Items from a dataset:

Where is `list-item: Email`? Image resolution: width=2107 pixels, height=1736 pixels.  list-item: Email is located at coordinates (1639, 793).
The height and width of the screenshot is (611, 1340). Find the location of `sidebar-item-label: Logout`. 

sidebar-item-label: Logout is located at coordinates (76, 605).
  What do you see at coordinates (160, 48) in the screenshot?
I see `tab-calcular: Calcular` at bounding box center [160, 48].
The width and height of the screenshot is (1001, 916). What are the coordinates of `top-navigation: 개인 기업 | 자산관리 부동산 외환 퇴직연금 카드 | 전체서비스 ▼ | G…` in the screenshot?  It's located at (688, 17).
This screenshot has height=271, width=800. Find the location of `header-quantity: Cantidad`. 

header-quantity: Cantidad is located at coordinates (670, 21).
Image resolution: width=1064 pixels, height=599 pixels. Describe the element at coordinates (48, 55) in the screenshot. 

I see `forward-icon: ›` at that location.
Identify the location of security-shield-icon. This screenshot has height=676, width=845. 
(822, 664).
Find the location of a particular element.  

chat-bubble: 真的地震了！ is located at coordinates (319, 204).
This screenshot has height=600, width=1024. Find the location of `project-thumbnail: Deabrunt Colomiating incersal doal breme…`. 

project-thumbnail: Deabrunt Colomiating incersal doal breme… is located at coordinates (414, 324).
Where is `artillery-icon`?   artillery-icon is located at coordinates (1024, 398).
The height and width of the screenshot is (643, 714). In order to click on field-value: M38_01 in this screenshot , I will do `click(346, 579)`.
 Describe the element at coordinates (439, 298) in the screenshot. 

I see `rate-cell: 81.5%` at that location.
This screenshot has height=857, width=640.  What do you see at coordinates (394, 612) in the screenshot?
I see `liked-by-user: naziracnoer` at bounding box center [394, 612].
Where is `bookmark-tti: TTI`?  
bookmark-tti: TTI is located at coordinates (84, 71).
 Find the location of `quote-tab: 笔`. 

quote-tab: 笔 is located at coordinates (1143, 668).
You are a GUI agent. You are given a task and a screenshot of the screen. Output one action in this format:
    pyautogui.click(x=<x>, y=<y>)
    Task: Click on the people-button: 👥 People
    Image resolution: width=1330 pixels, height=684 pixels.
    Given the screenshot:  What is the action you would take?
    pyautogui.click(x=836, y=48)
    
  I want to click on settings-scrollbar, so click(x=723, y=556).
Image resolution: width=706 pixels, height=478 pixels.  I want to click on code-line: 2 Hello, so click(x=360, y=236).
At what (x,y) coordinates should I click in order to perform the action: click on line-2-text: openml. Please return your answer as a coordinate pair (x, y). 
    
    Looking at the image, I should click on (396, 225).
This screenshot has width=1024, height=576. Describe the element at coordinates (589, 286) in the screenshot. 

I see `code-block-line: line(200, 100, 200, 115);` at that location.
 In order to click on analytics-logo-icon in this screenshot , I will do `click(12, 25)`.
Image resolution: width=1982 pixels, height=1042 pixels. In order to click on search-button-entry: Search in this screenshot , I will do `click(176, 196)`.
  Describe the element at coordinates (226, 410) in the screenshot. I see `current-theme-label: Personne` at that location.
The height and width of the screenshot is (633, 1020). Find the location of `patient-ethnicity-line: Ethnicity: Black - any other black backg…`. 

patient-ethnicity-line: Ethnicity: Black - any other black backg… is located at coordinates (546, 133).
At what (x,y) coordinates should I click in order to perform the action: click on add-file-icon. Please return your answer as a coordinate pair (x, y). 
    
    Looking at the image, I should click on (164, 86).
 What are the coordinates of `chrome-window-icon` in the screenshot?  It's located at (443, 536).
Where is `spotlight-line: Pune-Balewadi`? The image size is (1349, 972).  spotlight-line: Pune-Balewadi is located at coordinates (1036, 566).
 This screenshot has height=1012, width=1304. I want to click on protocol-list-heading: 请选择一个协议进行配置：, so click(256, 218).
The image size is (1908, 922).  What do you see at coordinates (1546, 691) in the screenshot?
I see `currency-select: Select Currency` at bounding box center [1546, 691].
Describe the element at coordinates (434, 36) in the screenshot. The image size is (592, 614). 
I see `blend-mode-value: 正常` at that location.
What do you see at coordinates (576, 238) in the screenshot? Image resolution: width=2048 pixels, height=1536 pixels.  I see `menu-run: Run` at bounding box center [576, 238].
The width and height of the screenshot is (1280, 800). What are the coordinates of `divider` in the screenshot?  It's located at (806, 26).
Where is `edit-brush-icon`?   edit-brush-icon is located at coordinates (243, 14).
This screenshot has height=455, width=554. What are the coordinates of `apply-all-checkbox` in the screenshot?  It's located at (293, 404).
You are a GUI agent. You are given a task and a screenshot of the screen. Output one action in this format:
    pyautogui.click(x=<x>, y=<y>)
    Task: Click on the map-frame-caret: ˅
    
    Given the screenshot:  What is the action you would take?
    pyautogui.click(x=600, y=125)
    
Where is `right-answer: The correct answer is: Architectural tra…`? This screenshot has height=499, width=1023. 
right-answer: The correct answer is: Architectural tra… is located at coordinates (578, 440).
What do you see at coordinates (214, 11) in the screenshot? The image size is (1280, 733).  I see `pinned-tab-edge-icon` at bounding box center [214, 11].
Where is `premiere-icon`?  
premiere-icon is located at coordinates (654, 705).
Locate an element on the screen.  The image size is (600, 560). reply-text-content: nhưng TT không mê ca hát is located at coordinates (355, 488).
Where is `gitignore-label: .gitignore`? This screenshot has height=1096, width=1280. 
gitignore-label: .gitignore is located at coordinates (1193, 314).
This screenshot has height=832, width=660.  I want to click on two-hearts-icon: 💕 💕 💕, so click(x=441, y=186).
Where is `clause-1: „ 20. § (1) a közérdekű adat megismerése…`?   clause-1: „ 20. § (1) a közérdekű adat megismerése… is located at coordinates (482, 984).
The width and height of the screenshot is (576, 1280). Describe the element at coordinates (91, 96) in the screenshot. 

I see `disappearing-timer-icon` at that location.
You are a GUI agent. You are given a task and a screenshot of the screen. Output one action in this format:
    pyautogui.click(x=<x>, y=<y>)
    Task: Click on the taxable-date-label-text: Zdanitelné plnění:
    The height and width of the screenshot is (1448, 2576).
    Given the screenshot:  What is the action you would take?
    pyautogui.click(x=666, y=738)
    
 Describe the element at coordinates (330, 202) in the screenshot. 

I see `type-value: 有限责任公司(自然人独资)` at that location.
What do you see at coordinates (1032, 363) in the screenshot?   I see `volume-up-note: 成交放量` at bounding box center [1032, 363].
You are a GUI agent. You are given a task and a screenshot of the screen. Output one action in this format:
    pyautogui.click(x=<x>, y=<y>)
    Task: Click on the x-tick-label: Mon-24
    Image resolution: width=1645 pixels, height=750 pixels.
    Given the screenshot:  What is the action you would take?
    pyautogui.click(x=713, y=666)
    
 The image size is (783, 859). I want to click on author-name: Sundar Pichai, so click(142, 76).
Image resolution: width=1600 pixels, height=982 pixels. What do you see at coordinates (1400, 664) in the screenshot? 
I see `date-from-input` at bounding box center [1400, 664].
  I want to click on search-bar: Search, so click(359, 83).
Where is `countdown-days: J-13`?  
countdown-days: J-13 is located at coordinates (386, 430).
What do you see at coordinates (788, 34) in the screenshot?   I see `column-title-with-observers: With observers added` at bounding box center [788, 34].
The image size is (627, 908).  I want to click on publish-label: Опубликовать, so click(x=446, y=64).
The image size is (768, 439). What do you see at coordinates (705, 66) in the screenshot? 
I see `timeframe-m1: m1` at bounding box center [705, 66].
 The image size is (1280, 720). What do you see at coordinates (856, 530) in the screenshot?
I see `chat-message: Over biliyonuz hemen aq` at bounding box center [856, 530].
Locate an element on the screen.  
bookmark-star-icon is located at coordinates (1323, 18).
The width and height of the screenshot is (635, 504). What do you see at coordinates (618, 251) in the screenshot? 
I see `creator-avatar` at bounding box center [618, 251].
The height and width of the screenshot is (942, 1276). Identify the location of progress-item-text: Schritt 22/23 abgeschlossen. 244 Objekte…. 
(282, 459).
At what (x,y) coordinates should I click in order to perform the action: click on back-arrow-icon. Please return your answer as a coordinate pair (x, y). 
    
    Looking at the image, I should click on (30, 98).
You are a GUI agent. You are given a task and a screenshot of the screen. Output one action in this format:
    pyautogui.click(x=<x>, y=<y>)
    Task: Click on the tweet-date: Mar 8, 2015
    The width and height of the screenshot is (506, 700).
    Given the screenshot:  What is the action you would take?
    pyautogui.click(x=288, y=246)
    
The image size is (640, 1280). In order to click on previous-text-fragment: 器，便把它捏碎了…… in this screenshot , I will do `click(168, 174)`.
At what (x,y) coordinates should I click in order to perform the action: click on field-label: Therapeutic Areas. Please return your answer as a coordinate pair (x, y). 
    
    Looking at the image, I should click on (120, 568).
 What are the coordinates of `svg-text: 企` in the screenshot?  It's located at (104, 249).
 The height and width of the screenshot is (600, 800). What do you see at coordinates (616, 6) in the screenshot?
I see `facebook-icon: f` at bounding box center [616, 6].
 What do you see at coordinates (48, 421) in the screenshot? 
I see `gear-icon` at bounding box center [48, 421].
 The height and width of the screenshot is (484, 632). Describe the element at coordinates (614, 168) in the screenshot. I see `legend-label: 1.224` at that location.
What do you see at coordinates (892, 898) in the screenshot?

● **What is needed**: Please locate each line in the listing above that contains the string "Colomiating" and copy those lines out. Case matters.

● **Problem solution**:
This screenshot has height=600, width=1024. Find the location of `project-thumbnail: Deabrunt Colomiating incersal doal breme…`. 
project-thumbnail: Deabrunt Colomiating incersal doal breme… is located at coordinates (414, 324).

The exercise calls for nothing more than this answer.